* [Required action]: An exact transcription of all the data is required.

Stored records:
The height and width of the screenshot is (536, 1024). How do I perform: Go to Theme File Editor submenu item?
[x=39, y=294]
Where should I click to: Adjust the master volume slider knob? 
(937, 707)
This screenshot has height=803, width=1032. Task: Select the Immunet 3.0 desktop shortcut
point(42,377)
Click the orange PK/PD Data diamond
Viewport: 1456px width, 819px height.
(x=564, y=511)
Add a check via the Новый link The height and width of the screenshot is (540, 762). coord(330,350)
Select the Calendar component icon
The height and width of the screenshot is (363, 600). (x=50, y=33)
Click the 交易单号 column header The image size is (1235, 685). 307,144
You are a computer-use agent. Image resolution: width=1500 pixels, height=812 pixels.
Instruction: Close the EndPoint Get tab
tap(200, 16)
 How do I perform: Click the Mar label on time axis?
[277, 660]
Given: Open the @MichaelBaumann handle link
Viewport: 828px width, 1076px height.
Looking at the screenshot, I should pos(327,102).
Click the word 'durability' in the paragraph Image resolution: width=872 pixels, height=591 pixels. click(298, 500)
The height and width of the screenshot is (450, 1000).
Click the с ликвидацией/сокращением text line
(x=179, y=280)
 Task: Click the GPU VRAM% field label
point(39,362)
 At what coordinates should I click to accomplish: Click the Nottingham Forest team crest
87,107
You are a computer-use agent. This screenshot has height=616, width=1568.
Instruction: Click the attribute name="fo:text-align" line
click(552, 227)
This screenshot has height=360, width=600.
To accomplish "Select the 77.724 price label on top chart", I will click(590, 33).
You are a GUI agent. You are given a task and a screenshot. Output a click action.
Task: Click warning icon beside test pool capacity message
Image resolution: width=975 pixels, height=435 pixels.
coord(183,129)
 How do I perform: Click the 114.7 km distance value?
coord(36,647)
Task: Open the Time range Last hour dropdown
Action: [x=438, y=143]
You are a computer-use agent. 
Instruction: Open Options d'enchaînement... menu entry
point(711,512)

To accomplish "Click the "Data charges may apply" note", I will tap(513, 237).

* [Task response]:
The height and width of the screenshot is (536, 1024). How do I perform: Go to Theme File Editor submenu item?
[x=39, y=294]
Where should I click to: Adjust the master volume slider knob? 
(937, 707)
This screenshot has height=803, width=1032. Task: Select the Immunet 3.0 desktop shortcut
point(42,377)
Click the orange PK/PD Data diamond
Viewport: 1456px width, 819px height.
(x=564, y=511)
Add a check via the Новый link The height and width of the screenshot is (540, 762). coord(330,350)
Select the Calendar component icon
The height and width of the screenshot is (363, 600). (x=50, y=33)
Click the 交易单号 column header The image size is (1235, 685). 307,144
You are a computer-use agent. Image resolution: width=1500 pixels, height=812 pixels.
Instruction: Close the EndPoint Get tab
tap(200, 16)
 How do I perform: Click the Mar label on time axis?
[277, 660]
Given: Open the @MichaelBaumann handle link
Viewport: 828px width, 1076px height.
Looking at the screenshot, I should pos(327,102).
Click the word 'durability' in the paragraph Image resolution: width=872 pixels, height=591 pixels. click(298, 500)
The height and width of the screenshot is (450, 1000).
Click the с ликвидацией/сокращением text line
(x=179, y=280)
 Task: Click the GPU VRAM% field label
point(39,362)
 At what coordinates should I click to accomplish: Click the Nottingham Forest team crest
87,107
You are a computer-use agent. This screenshot has height=616, width=1568.
Instruction: Click the attribute name="fo:text-align" line
click(552, 227)
This screenshot has height=360, width=600.
To accomplish "Select the 77.724 price label on top chart", I will click(590, 33).
You are a GUI agent. You are given a task and a screenshot. Output a click action.
Task: Click warning icon beside test pool capacity message
Image resolution: width=975 pixels, height=435 pixels.
coord(183,129)
 How do I perform: Click the 114.7 km distance value?
coord(36,647)
Task: Open the Time range Last hour dropdown
Action: [x=438, y=143]
You are a computer-use agent. 
Instruction: Open Options d'enchaînement... menu entry
point(711,512)

To accomplish "Click the "Data charges may apply" note", I will tap(513, 237).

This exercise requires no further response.